While it is incredibly hard for the writer to receive, it’s also a heart breaking process for the mentor to go through too.
Let’s look at why…
It just isn’t ready
Sometimes, a submission comes through that just isn’t ready to move on. This could be a technical reason, a standard industry reason, or because the writing or concept just simply isn’t strong enough.
Pages don’t match concept
There’s something really special about coming across a kick ass concept in your inbox. You sit up a little straighter, read a little faster, and you get the “oh this is cool” feeling. However, when you get to the pages, something falls flat. This can be for a myriad of reasons – you don’t connect with the voice, the characterisation is flat, the pace slow. As a mentor, I try to give my reasons on each rejection, in order to help point the writer in the right direction.
It’s not your personal taste
Now this one sucks for writers. No really, it does. Because it’s the subjective side of the business that a writer can’t do anything about. Well, that’s not true, you can study the wish lists and match your book up as best you can. However, you can’t guarantee you have it right because you can’t mind read your mentor’s head. So, sometimes we come across the submission with a good concept and good writing but it’s just not our style. And that means it becomes a pass.
It’s good, great even, but you like something else more
Again, one of those subjective passes that bite. There were around 20 submissions I really liked. Great premises, lovely pages, but…I found others that connected with me more. This could be for all sorts of reasons. Perhaps I was just in the mood to read a thriller that day. Maybe someone’s bold attempt with a sci-fi surprised me. Or it might just be that I felt I could offer more to the Gothic writer. Who knows? What I do know is that these books are high quality, I pass them to the Up For Grabs folder, and hope that another mentor will see the merit and click a little stronger with it than I did.
Another mentor wants it
This is so hard. Another mentor wants the submission and so do you. And yet you can’t both have it. So who gets it? Well, there are a lot of elements involved here. Firstly, who is most skilled to help this author? Which mentor has worked more closely in this genre? Does the writer display in their query which mentor would be their preferred choice?
Not only that, other things need brought into consideration too. Both mentors need to look at their alternates and decided how strongly they feel about those applicants. Are they willing to lose one? Can they trade one for the other desired submission? This isn’t an easy decision, as not only does this involve personal preference, but it also relates back to those questions above. Who can help these submissions the best?

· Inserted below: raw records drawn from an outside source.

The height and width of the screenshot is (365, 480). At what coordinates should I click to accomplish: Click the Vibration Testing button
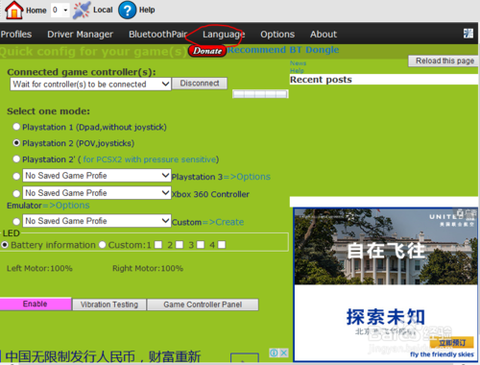109,304
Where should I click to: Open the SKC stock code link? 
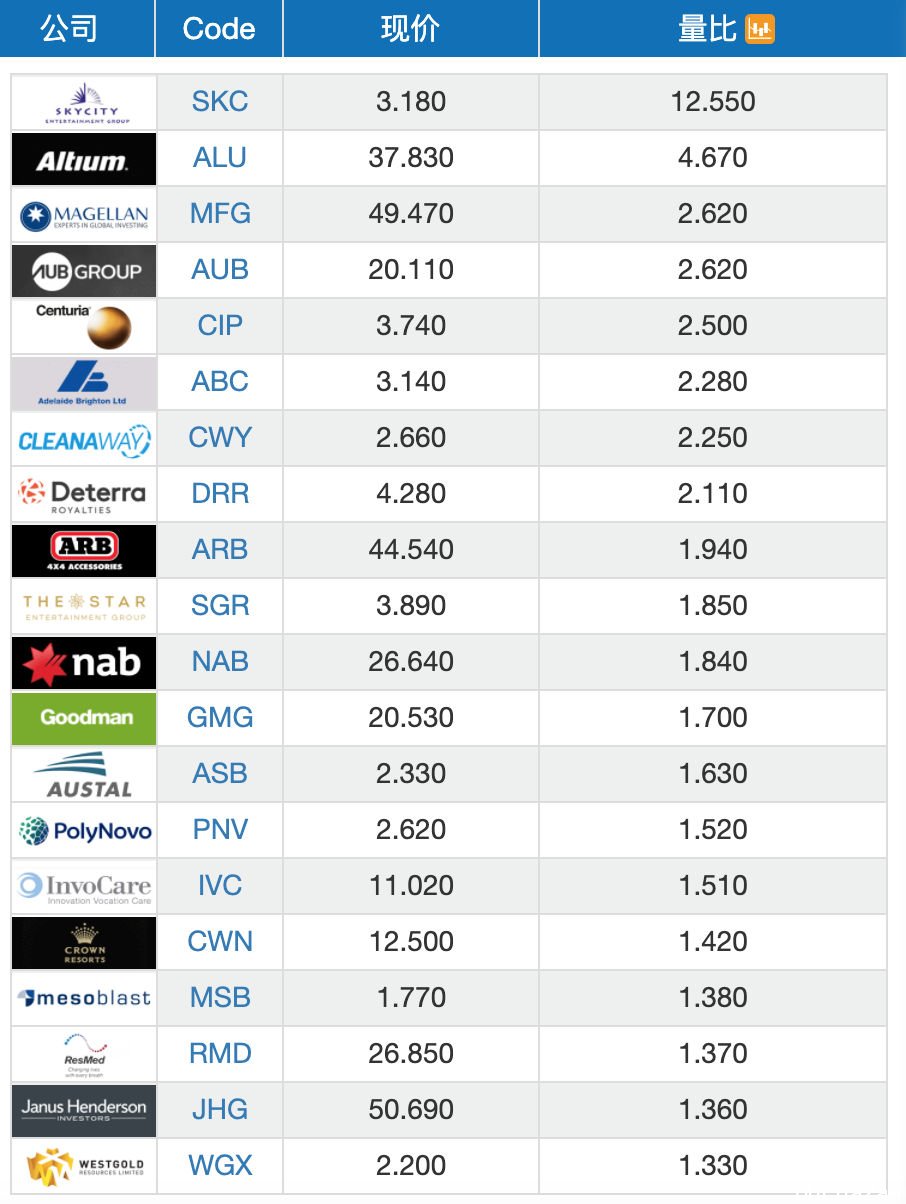220,101
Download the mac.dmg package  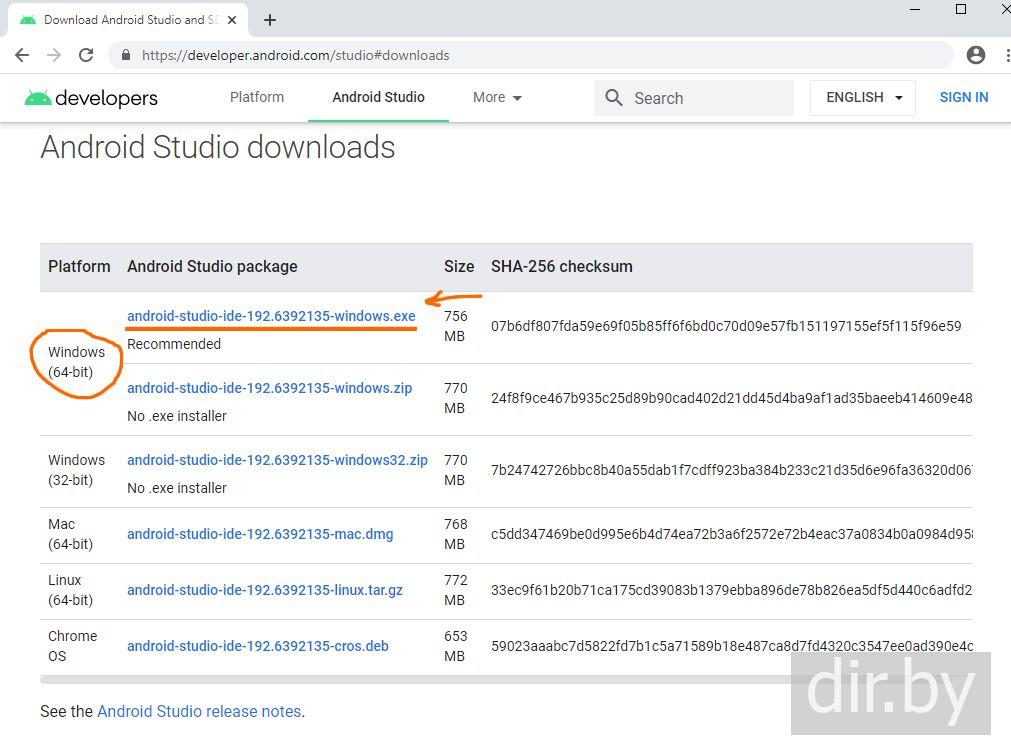(x=260, y=534)
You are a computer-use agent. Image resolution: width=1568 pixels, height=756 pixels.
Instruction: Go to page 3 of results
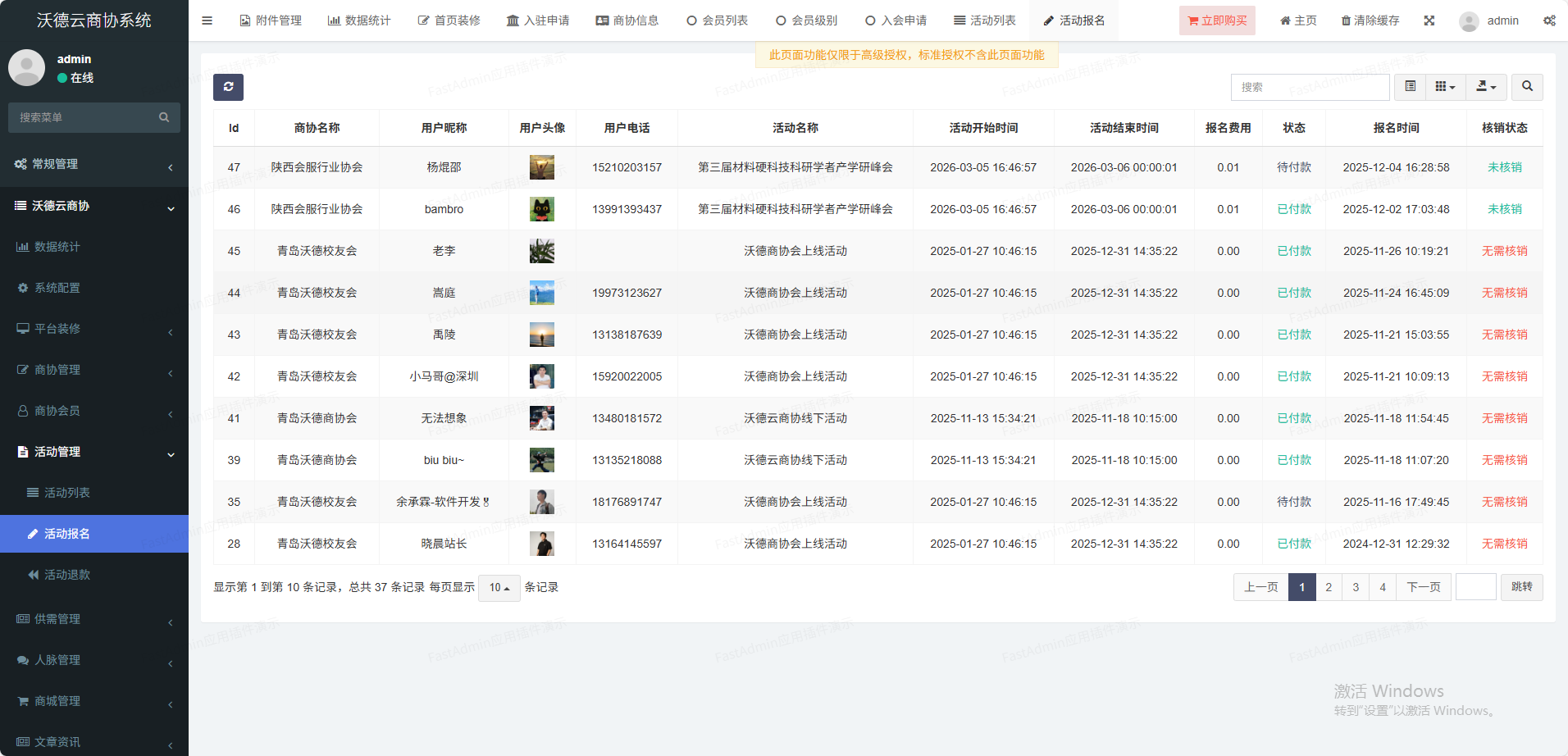click(x=1356, y=587)
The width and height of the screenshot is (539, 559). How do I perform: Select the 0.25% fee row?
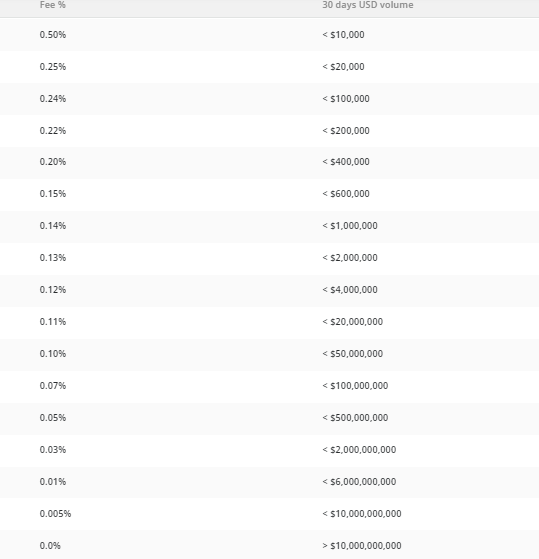(x=270, y=67)
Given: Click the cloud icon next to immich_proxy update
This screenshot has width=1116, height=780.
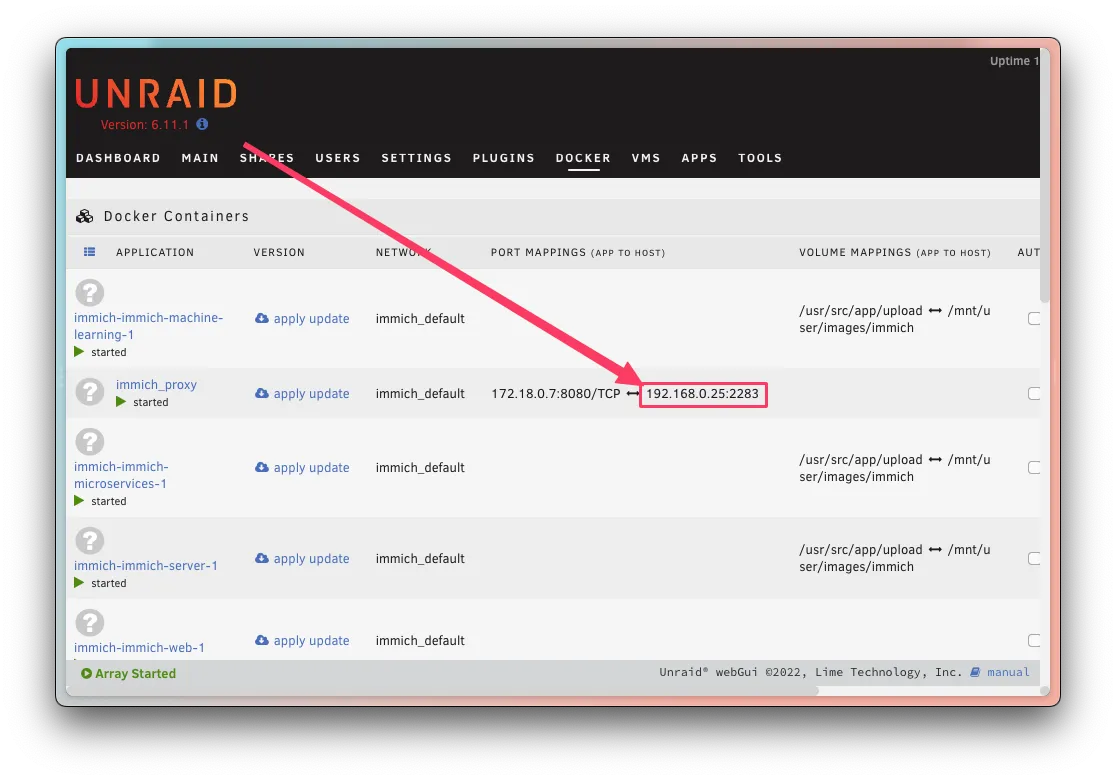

Not to forget, an equally important part of the decision is which mentor is the most passionate about the submission (but in a lot of cases, this is equal).
At the end of the day, mentors have to be responsible enough to concede to another mentor if it is in the writer’s benefit, or the benefit of the alternates. As hard as it is, them’s the breaks.
So those are my main reasons for passes. Some are harder than others. Giving up a submission I really like is next to impossible. And it’s not always the best written submissions I love. Sometimes there’s an indefinable X Factor that just grabs me and makes me feel at home, intrigued and curious. Sometimes it’s an amazing concept with writing that can be shined with work. But the rejections are hard, hard, hard. I’ve had to turn down some gorgeous writing, some stunning concepts, and some fabulous authors…all because I can only pick three.
So forgive me, my fellow writers, if I had to pass on yours. Please know your talent has not gone unnoticed.